Z bonds are much more complex than bonds A, C, and D in CMOs for many reasons. First, the extension of time to maturity cannot be predicted with certainty (for Z bonds), on the contrary, conventional bonds of tranches A, B, and C have maturities with fixed dates. Second, due that Z bonds are long-term, people who invest in them confront greater risks than if they had short-term securities. For this reason, Z bonds can be very volatile and before buying them you should understand the risks.

Your credit risk varies, depending on the support the CMO pool has. If GNMA or FNMA backs up the CMO pools, then its credit risk is low. The risk much greater to those deprived issuers that are not creditworthy.

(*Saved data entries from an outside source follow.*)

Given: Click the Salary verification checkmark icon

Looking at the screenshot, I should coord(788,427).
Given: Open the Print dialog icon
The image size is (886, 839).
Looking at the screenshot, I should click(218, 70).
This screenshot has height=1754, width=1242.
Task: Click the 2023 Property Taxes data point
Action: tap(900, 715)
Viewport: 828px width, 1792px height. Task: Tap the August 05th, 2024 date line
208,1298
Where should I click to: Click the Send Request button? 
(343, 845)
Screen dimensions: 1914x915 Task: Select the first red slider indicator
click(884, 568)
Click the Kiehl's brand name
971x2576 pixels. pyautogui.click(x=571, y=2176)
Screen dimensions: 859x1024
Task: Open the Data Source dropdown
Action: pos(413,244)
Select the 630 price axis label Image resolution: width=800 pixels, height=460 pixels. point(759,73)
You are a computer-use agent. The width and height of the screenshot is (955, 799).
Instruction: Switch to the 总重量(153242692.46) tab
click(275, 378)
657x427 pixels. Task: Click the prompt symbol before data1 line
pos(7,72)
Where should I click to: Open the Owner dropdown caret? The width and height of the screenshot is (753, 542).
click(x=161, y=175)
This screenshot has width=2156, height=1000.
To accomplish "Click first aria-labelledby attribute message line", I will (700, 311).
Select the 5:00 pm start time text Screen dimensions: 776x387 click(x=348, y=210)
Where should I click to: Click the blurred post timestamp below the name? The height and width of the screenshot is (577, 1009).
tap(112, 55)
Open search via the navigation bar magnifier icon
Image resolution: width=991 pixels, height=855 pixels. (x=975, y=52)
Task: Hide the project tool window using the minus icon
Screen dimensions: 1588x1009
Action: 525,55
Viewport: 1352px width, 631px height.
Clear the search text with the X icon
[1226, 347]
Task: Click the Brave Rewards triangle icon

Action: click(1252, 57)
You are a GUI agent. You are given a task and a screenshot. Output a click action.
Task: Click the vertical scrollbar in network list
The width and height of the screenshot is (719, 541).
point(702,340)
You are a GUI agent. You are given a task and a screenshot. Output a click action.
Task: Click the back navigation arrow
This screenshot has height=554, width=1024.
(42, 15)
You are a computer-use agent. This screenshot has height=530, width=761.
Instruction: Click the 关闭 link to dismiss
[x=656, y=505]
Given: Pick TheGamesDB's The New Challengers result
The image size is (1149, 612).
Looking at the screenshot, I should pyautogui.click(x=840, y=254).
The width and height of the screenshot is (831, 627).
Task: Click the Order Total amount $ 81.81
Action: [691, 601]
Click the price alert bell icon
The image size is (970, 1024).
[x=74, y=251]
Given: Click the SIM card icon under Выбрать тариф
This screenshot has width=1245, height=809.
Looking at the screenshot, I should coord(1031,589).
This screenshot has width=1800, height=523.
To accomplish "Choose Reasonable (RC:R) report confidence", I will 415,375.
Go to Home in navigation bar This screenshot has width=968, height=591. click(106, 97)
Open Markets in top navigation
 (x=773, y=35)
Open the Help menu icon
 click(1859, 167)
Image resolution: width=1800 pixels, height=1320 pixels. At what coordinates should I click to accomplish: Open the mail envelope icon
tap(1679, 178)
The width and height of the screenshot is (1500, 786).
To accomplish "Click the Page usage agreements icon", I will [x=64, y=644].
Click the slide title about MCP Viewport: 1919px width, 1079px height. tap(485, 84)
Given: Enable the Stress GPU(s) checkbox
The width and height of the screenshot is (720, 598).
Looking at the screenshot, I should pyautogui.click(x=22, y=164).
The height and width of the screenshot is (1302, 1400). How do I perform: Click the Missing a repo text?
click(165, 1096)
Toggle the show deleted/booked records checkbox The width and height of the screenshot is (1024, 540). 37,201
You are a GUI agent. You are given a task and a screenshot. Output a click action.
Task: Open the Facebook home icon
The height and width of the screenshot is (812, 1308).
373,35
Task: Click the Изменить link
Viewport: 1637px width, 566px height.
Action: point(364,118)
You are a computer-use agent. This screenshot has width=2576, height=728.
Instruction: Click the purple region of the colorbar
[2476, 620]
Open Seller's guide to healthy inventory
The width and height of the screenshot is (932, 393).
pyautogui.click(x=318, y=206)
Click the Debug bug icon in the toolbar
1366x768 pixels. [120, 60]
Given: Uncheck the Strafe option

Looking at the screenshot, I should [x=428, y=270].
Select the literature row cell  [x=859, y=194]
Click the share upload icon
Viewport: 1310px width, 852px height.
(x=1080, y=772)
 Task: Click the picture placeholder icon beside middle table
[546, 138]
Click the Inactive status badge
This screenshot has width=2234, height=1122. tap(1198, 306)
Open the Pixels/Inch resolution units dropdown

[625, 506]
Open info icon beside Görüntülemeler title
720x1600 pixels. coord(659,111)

Following we give you some characteristics of private CMO pools.:

  • There is a greater certainty for cash flows (trimester and semester) in earlier tranches than for those tranches with longer maturity terms.
  • Earlier tranches have shorter and more predictable maturities and consequently less exposure to interest rate risk..
  • Later tranches have greater prepayment risk than earlier tranches, because they cannot receive any principal payments until the earlier tranches have been paid off.
  • CMO risks are much larger than GNMA risks
  • Depending on the backing of the mortgages CMOs can have little to no credit risk. Some pools are backed by GNMA, FNMA or FHLMC which have no credit risk. Privately backed pools have pool insurance, but they also may have greater credit risks.
  • Minimum investment amouhnts can be as low as $10,000, depending on the brokerage firms selling CMOs.
  • Yields on Z-tranche bonds are higher than yields of GNMA securities, but risk is also much greater for Z-tranche bonds.
  • CMOs are less liquid and might be less marketable than GNMA, FNMA and Freddie Mac securities.
  • Z-tranche bonds can be quite volatile when market risks of interest change.
  • Yields on the earlier tranches tend to be lower than those on GNMA securities.
  • Z-tranche bonds have more complicated tax aspects in that interest is taxed as accrued even though holders do not receive interest payments in the early years (only when the tranches pays out).

Many CMOs have evolved. Specific complexities of each class have increased with CMOs evolution. CMOs offset some problems of the traditional pass-through securities by providing a stream of cash flows for a relatively predictable length of time to maturity (particularly for early tranches).